-- RECORDS FOR THIS TASK follows --
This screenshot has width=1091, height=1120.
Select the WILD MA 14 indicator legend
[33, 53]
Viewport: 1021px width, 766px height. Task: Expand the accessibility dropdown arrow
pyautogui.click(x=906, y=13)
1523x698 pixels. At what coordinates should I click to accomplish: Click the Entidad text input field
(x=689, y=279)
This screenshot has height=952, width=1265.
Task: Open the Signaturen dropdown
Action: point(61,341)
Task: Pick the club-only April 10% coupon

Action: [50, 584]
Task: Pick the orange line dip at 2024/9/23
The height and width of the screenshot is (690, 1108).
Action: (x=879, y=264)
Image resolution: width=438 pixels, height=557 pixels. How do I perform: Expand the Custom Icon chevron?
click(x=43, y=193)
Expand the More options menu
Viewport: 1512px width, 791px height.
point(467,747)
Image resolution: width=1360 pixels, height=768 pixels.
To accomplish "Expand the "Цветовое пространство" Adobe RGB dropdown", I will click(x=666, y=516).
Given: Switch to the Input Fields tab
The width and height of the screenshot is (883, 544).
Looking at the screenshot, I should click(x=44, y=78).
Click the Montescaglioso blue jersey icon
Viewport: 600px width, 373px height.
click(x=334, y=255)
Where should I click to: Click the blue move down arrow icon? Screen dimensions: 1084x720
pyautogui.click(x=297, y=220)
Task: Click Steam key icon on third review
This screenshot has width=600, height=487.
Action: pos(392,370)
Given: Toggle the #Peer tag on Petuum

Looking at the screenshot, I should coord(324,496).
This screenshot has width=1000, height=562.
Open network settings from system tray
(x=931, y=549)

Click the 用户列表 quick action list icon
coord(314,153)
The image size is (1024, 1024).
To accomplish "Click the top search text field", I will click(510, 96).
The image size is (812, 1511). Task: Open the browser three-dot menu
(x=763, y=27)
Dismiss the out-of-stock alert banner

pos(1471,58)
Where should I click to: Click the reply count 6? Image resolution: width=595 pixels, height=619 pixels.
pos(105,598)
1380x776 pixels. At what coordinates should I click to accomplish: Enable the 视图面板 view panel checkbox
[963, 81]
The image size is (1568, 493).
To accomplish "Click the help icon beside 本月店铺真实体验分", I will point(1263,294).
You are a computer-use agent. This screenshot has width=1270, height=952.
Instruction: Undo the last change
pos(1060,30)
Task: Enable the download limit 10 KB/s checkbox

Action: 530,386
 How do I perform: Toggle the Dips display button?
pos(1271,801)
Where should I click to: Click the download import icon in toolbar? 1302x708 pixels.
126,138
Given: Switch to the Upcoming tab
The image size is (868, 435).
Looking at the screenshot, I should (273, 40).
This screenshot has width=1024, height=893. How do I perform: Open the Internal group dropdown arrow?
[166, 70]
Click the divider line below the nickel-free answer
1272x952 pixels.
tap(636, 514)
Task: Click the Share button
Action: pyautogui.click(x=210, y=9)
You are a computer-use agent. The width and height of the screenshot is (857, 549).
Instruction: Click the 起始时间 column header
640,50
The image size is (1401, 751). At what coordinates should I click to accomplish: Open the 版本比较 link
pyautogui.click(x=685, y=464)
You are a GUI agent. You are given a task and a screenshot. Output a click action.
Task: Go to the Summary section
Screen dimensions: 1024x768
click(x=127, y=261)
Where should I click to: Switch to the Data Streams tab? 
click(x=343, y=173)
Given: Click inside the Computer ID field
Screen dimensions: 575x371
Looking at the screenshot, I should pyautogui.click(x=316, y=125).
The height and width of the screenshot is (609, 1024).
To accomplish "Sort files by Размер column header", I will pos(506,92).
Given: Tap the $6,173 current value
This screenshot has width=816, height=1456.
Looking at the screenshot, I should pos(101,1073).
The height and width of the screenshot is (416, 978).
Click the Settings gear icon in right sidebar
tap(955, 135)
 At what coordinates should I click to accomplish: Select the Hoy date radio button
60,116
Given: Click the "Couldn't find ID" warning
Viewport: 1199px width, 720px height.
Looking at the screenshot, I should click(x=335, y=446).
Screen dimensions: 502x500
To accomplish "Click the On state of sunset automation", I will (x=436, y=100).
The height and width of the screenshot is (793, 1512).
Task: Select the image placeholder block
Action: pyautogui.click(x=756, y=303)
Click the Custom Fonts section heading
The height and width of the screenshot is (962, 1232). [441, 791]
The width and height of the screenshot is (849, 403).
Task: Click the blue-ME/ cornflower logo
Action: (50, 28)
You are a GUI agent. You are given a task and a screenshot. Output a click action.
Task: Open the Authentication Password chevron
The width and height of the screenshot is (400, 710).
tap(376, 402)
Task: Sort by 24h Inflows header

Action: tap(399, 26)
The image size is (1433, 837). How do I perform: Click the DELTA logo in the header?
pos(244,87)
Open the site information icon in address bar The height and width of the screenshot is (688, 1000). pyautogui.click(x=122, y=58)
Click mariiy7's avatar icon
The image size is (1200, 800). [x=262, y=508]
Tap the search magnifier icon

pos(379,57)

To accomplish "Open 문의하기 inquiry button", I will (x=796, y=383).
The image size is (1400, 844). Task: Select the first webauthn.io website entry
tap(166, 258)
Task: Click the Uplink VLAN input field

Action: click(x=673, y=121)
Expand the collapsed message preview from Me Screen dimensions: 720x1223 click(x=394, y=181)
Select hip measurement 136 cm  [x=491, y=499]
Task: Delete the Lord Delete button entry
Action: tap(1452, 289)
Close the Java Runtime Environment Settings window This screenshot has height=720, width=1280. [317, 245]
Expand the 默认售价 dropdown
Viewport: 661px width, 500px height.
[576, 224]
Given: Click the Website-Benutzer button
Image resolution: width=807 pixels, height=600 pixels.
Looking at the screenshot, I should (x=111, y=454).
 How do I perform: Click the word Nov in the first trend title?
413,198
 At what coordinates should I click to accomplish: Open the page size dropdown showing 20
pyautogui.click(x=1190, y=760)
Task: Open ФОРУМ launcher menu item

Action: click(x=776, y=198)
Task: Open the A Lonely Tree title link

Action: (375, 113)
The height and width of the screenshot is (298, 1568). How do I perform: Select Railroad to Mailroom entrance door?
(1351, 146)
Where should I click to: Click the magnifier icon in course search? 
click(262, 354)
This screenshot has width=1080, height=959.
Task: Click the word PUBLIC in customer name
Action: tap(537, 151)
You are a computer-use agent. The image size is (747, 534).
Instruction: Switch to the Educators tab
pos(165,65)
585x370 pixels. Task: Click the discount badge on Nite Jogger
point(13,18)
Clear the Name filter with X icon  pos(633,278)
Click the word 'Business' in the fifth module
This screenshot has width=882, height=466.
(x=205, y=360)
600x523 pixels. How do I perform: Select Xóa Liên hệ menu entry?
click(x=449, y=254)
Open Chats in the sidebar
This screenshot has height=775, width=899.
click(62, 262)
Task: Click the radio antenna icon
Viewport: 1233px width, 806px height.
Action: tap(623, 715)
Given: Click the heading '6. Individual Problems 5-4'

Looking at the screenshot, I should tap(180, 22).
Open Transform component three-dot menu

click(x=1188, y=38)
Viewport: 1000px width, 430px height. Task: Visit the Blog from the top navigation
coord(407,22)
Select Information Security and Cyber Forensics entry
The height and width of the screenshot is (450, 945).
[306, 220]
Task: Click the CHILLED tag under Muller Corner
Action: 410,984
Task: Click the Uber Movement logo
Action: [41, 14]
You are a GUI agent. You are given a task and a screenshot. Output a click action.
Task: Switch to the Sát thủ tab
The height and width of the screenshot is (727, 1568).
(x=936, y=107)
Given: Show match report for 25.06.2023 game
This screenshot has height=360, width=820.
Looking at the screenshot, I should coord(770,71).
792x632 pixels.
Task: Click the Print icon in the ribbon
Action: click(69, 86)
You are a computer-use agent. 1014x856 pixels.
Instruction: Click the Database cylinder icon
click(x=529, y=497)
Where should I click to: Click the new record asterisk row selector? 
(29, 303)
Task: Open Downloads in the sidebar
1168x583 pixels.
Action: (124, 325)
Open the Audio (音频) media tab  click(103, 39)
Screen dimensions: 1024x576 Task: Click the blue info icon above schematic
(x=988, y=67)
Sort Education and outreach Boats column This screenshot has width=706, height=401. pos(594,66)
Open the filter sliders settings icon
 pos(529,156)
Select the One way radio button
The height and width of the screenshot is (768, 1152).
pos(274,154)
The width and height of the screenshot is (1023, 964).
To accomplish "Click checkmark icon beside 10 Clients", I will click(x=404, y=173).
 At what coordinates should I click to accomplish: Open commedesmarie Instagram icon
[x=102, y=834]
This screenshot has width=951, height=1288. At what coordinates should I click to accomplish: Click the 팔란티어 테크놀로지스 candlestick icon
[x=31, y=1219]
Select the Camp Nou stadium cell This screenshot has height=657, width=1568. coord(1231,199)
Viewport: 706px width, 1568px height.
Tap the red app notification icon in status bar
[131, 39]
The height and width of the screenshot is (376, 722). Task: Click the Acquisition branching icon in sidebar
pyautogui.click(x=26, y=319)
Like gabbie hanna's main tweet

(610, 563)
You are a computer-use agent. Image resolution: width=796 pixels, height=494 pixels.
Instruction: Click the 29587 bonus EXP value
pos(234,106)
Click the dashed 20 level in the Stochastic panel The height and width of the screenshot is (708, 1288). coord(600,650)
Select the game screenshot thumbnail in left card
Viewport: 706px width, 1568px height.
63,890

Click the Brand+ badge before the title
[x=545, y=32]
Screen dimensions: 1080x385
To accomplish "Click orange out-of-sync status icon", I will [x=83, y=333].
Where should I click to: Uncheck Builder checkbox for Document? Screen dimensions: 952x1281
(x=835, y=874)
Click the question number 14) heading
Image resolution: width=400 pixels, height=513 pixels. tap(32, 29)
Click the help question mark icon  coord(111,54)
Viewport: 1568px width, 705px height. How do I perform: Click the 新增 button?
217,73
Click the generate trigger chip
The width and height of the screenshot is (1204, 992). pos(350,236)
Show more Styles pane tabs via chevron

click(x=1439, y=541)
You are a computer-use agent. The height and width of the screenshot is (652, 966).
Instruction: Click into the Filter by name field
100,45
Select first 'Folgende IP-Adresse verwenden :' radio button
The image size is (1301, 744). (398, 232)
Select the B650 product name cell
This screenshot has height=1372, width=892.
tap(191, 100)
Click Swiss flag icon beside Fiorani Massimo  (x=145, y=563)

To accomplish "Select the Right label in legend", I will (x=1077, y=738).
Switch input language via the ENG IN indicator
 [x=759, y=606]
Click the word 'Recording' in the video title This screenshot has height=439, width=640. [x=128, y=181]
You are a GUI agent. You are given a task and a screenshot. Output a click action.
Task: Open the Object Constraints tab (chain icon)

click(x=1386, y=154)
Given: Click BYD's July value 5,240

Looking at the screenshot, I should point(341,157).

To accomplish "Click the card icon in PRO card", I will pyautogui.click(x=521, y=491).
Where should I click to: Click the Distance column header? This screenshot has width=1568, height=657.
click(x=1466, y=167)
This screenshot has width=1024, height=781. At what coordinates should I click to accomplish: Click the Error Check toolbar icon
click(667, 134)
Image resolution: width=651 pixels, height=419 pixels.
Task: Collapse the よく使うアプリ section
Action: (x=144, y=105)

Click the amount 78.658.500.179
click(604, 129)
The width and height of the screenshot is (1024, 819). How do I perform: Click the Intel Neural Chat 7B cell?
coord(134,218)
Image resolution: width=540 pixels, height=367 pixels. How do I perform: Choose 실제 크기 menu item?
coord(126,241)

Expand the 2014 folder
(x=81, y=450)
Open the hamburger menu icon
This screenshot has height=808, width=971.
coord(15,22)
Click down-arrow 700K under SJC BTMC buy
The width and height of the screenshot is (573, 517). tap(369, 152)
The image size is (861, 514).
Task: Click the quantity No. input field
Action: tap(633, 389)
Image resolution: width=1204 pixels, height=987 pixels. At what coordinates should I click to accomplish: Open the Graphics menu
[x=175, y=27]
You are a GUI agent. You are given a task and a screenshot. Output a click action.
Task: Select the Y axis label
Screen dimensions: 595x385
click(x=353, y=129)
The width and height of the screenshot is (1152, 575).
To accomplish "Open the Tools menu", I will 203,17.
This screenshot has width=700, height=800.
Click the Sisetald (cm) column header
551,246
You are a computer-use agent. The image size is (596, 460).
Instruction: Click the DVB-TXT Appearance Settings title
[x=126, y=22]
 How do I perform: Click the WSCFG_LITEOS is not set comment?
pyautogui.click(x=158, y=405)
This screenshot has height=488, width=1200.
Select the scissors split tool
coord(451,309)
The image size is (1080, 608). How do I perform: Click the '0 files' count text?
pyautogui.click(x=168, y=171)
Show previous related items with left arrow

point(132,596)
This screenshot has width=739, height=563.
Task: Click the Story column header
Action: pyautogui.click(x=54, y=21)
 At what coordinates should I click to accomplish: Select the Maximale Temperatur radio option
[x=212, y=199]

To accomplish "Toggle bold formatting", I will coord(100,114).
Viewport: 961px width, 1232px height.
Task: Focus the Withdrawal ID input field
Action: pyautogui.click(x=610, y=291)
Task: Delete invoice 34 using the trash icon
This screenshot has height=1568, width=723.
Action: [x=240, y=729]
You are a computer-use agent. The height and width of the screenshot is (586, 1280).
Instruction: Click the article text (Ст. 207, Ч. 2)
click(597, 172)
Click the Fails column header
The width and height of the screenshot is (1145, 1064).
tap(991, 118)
-- RECORDS FOR THIS TASK concluded --
◆ **EXERCISE AIM**:
Output the material above exactly, but only from the line that carries "Click the 用户列表 quick action list icon" through the line that carries "Given: Switch to the Upcoming tab".

◆ **SOLUTION**:
Click the 用户列表 quick action list icon
coord(314,153)
The image size is (1024, 1024).
To accomplish "Click the top search text field", I will click(510, 96).
The image size is (812, 1511). Task: Open the browser three-dot menu
(x=763, y=27)
Dismiss the out-of-stock alert banner

pos(1471,58)
Where should I click to: Click the reply count 6? Image resolution: width=595 pixels, height=619 pixels.
pos(105,598)
1380x776 pixels. At what coordinates should I click to accomplish: Enable the 视图面板 view panel checkbox
[963, 81]
The image size is (1568, 493).
To accomplish "Click the help icon beside 本月店铺真实体验分", I will point(1263,294).
You are a computer-use agent. This screenshot has width=1270, height=952.
Instruction: Undo the last change
pos(1060,30)
Task: Enable the download limit 10 KB/s checkbox

Action: 530,386
 How do I perform: Toggle the Dips display button?
pos(1271,801)
Where should I click to: Click the download import icon in toolbar? 1302x708 pixels.
126,138
Given: Switch to the Upcoming tab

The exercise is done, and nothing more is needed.